Objectives ▸
1. In the excerpt on duty credit, which court decided the case of CCE, Chandigarh vs. Ranbaxy Labs Ltd?
2. Please list every situation that the first sentence of the excerpt on duty credit gives in which credit cannot be denied to the recipient, counting a higher rate and a higher value as separate situations.

Selected excerpt ▸

============

It is now settled legal position that credit cannot be denied to the recipient when duty amount was legally not payable or that duty was paid at a higher rate or value. The Hon’ble Punjab and Haryana High Court in the case of CCE, Chandigarh vs. Ranbaxy Labs Ltd 2006 (203) ELT 213 (P&H) held that even if duty was legally not payable, credit cannot be denied to the recipient of goods when admittedly duty has been collected by the Revenue.

Further in the entire proceedings against the appellant for denial of credit, there is no allegation or finding that the appellant has intentionally availed irregular credit with ulterior motive or that the credit has been availed wrongly in collusion with the supplier. In absence thereof, denial of credit would be harsh and highly unwarranted.

In view of the above discussions, I am of the considered view that credit is legally eligible and therefore the impugned demand is set aside.

============

Rows of the dataset ▸

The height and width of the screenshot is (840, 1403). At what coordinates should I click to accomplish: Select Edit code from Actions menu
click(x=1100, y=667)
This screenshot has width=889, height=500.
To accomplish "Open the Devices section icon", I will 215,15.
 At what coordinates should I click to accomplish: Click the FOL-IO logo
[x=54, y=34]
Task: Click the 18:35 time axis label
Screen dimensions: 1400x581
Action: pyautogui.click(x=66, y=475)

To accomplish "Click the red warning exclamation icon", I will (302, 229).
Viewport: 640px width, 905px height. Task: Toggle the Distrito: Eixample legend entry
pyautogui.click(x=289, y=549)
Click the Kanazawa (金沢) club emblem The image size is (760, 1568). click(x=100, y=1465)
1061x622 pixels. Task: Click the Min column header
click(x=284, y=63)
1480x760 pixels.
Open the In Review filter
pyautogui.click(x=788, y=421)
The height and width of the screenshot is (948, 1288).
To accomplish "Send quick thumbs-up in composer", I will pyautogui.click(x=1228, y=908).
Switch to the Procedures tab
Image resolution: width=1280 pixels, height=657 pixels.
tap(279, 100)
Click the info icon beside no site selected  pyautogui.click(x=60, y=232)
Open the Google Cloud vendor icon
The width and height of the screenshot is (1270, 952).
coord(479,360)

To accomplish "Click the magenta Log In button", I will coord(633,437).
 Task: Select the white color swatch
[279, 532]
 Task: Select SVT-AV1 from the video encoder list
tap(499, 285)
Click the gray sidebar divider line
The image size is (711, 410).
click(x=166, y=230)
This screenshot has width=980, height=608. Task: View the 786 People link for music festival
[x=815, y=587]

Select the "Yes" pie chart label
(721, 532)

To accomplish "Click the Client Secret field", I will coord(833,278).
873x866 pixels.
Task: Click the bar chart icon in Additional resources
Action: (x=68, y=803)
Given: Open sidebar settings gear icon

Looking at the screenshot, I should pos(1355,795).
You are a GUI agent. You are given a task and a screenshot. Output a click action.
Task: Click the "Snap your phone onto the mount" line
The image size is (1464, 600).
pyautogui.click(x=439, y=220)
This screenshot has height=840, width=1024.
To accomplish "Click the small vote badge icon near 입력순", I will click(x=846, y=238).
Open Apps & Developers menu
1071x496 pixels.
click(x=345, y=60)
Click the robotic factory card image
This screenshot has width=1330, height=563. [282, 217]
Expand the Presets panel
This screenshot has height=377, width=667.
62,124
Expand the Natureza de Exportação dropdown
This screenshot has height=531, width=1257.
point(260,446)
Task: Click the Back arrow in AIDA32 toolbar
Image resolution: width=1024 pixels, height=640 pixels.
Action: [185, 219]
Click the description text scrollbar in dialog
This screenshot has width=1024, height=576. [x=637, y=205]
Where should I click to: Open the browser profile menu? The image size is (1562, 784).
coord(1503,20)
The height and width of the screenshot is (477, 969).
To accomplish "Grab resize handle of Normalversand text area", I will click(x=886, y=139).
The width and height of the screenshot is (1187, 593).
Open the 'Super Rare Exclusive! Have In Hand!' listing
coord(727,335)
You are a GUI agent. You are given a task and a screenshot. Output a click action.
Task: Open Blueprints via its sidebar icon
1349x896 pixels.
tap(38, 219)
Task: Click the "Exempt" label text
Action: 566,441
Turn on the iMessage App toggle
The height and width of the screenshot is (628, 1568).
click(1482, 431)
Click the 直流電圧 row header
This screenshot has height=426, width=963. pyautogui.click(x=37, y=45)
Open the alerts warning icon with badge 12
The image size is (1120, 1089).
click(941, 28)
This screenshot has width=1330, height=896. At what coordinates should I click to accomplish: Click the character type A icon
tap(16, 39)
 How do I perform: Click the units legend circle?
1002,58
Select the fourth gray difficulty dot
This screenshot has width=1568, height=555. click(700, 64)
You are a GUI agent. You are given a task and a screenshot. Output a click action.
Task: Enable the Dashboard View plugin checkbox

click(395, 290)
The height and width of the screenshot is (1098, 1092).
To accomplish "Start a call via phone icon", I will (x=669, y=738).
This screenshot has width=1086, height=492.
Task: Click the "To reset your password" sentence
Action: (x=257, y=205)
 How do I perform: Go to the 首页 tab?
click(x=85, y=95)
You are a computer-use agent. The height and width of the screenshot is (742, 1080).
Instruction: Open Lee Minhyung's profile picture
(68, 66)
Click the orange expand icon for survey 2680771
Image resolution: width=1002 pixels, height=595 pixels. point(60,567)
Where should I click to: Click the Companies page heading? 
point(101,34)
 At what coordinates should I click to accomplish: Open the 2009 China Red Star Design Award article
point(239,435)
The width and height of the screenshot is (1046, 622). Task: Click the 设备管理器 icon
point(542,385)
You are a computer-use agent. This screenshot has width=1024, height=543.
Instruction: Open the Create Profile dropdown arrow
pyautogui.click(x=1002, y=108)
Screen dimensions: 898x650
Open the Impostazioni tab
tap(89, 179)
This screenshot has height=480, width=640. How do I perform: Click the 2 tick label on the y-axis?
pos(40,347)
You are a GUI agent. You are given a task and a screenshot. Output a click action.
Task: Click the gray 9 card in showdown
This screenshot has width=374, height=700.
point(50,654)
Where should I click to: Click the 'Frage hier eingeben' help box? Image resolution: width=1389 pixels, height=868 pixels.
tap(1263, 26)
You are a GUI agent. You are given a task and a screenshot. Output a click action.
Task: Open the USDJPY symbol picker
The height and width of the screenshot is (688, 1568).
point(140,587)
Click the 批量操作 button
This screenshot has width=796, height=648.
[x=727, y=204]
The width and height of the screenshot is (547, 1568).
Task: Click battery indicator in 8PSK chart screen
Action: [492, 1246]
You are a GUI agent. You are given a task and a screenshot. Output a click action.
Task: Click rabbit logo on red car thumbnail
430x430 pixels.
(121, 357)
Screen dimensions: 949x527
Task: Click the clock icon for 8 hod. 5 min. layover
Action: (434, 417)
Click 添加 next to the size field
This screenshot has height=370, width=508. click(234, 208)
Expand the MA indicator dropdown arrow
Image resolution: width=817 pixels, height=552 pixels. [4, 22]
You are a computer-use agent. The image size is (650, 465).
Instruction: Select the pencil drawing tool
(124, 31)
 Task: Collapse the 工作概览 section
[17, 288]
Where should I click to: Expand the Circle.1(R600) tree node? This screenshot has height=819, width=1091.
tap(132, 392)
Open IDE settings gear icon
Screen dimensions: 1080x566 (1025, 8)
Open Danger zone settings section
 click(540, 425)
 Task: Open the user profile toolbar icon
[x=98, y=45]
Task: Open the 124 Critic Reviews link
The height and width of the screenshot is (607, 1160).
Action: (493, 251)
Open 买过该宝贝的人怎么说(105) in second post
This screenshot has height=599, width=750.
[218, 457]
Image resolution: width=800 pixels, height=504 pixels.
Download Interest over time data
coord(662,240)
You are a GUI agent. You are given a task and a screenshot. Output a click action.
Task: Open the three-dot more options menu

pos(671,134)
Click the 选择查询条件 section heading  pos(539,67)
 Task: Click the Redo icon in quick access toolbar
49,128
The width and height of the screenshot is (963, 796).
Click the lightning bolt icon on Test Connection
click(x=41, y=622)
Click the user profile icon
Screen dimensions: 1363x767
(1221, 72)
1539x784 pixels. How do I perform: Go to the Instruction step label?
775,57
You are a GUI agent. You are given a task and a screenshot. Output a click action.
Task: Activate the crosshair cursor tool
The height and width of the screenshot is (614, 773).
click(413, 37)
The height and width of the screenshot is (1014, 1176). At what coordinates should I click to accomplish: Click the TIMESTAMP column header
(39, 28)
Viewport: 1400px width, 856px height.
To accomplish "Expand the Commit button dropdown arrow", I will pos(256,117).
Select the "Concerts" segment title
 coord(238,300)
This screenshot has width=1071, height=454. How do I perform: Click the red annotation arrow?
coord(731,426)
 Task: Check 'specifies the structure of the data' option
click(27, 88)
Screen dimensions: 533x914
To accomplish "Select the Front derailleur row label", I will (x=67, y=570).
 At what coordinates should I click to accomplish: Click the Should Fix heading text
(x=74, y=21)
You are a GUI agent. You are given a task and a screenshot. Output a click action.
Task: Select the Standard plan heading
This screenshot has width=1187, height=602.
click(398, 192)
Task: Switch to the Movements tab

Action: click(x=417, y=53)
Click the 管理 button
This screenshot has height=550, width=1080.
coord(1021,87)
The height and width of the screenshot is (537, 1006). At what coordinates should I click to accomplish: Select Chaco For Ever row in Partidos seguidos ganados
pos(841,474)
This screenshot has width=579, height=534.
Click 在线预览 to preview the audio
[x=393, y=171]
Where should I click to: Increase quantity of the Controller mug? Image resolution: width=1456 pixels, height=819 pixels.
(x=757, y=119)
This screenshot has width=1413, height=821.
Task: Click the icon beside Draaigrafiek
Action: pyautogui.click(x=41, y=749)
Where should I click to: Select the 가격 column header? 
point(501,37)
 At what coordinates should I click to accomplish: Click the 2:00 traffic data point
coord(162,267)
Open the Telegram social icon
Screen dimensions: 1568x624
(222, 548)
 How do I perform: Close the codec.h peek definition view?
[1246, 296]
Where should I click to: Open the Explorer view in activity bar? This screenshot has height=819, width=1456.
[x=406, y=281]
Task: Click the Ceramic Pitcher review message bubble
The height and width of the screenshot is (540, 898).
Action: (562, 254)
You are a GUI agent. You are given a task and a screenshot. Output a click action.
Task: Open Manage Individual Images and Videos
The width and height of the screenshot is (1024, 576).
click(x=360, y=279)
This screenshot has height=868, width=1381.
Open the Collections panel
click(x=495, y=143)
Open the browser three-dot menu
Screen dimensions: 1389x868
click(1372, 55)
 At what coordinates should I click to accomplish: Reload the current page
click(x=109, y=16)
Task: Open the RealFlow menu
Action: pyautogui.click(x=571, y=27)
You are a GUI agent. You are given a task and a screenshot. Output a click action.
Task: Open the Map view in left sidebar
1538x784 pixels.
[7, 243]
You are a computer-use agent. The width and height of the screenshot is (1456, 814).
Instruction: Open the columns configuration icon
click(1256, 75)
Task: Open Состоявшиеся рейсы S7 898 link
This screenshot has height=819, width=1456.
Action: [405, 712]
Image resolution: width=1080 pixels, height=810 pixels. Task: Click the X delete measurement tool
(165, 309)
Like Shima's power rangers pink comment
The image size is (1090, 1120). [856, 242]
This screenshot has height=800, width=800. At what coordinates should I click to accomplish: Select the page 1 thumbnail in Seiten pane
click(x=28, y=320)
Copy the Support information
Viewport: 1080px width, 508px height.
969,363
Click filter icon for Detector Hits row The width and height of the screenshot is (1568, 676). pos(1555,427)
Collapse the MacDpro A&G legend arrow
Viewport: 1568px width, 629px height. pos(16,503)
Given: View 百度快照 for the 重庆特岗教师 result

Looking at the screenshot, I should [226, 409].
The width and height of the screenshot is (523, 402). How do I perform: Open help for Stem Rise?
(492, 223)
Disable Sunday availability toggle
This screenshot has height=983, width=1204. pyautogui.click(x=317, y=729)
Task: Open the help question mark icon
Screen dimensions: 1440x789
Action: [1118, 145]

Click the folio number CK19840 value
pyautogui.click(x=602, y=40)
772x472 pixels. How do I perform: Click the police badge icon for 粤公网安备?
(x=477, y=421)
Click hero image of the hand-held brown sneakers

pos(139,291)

============

Task results ▸
1. The Hon'ble Punjab and Haryana High Court.

2.
- The duty amount was legally not payable.
- The duty was paid at a higher rate.
- The duty was paid at a higher value.